Il représentait l’âge d’or des Maisons de Coutures, quand c’étaient encore des entreprises indépendantes, menées par la personne qui les avait créées, et avant qu’on n’appelle les couturiers des “directeurs artistiques”. A 91 ans, Hubert de Givenchy a rejoint Audrey Hepburn, à qui il venait de consacrer une émouvante exposition.

Il était né dans une famille de la noblesse française. Hubert James Marcel dit comte Taffin de Givenchy avait trouvé sa voie grâce à Cristóbal Balenciaga. En 1947, âgé de 20 ans, il était devenu le premier assistant d’Elsa Schiaparelli, puis directeur artistique de la boutique. Cinq ans plus tard, il fondait sa propre maison de couture.

En 2016, Hubert de Givenchy avait collaboré à l’exposition “To Audrey With Love”, à La Haye. Présent pour l’inauguration, il avait commencé par dire son émotion. La dernière fois qu’il est venu à La Haye, c’était en 1989, également pour un vernissage exposition à propos de sa maison, mais à l’époque, en compagnie d’Audrey.

En 1954, Audrey avait 25 ans, elle préparait le tournage du film Sabrina. Pour ses costumes, comment en toute chose, elle savait exactement ce qu’elle voulait : être habillée par la maison Givenchy. Elle avait pris rendez-vous avec le couturier, qui ne comprit pas bien son nom, et attendit Catherine Hepburn. “Arrive une jeune fille pétillante. Elle voulait que je l’habille pour toutes les scènes du film, mais je n’avais pas le temps pour assurer toute une garde-robe. Elle a insisté, m’a invité à dîner. Elle a payé l’addition, ce qui à l’époque, était très inhabituel pour une jeune fille bien élevée. C’est au cours de ce dîner que nous nous sommes découverts. Je lui ai demandé de revenir le lendemain à la maison de couture, pour voir ce qu’on lui trouverait. Nous étions, un indéfectiblement, tombés en amitié. »

Audrey, avec sa légèreté de danseuse virevoltait dans la boutique, voulait tout, se projetait dans telle robe dans les bras d’Humphrey Bogart. Hubert se défendit de ne pas disposer d’assez du couturière pour répondre à ses demandes, elle insista, il dit oui à tout. « Nous avons basculé dans une « Love affaire » platonique. J’ai bien fait de lui céder, car elle a changé les critères de beauté des icônes hollywoodiennes. Un style gracile émergeait. » À la suite du succès de Sabrina, à chaque contrat signé avec les grands studios, Audrey faisait mentionner Hubert de Givenchy comme son couturier attitré. Grâce à lui, elle incarnait la femme contemporaine. Audrey Hepburn, entre les mains de Hubert de Givenchy, devint le visage de la mode parisienne, le comble de l’avant-garde. Avec son ami de cœur, elle sera la plus loyale des loyales. « Notre relation n’a été qu’un enchantement. Du premier au dernier jour.

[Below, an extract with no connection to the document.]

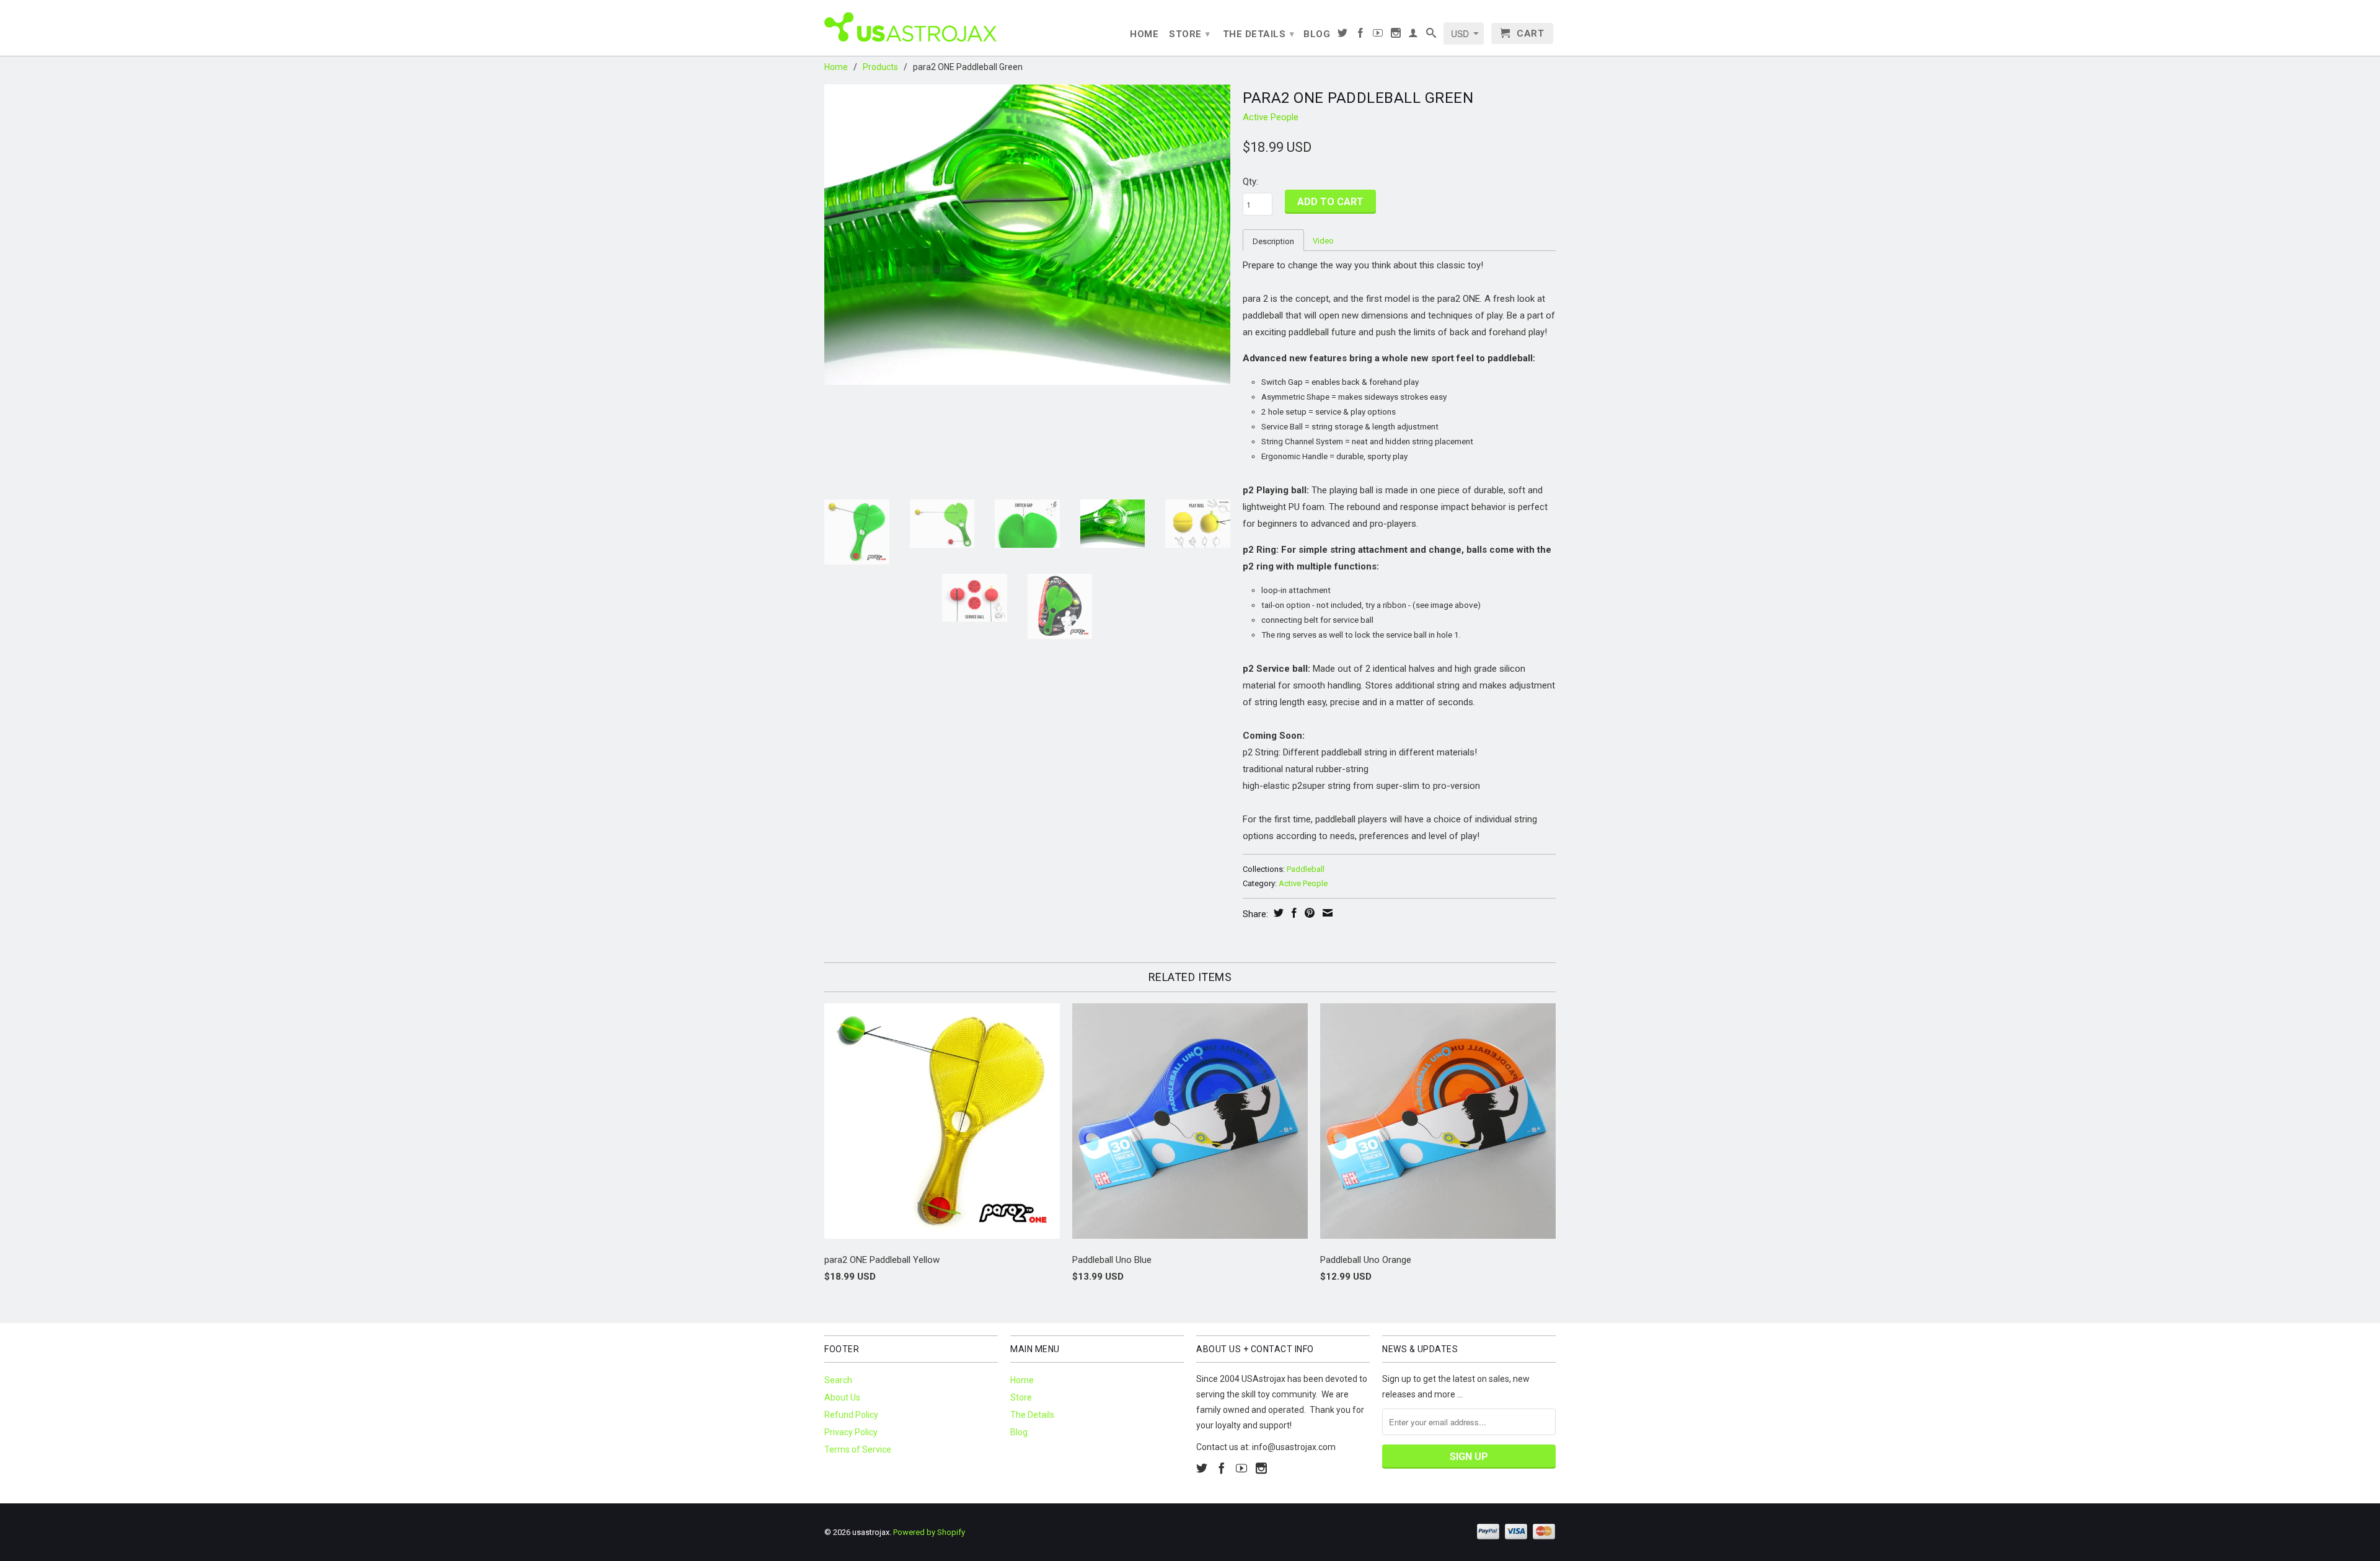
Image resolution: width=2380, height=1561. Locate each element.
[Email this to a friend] (1326, 913)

Nous avons travaillé dans la joie et le bonheur, ça été une époque formidable. » Monsieur le Givenchy l’accompagnait partout sur les plateaux, de Rome à Broadway. « Notre amitié devenait de plus en plus intimée fervente. J’étais là pour son mariage, pour la naissance de ses enfants. »

Bouleversant d’amour-amitié inébranlable, le vieux monsieur installé derrière ce pupitre il y a presque deux années de cela était toujours le jeune homme qui adorait une actrice gracile de toutes ses forces. Lors de ses missions pour l’Unicef, pour qui elle oeuvrait activement, elle prenait beaucoup de risques. Elle se déplaçait dans des pays dangereux, elle volait à bord de petits avions parfois bringuebalant. Elle était confrontée à la misère, à la tristesse, à la maladie : “je suis certain que ça joue sur sa santé. Si vous regardez les photos, plus elle accomplissait ce travail miraculeux, plus son visage se creusait. Lorsqu’elle revenait de mission humanitaire et qu’elle en témoignait à la télévision, je lui faisais des T-shirts de soie, rien que pour elle. Elle me disait : « ces petits morceaux de toi me protègent. » » Quelques grammes de tissu assemblé par Hubert, et Audrey pouvait affronter la guerre. Il n’était qu’intimité et connexion, et lorsque le téléphone sonnait, il savait si c’était elle. Audrey disait juste « c’est pour te dire que je t’aime. » Lors de cette conférence de presse, presque deux heures durant, il n’aura parlé que d’elle. Mais dans ses mots, son émotion, ses souvenirs et sa vérité, Hubert de Givenchy n’aurait pu mieux se raconter. En 1995, deux après la disparition d’Audrey, il avait quitté sa maison de Couture. Mais sa mode restera pour un moment dans l’inconscient de plusieurs nouvelles générations de créateurs.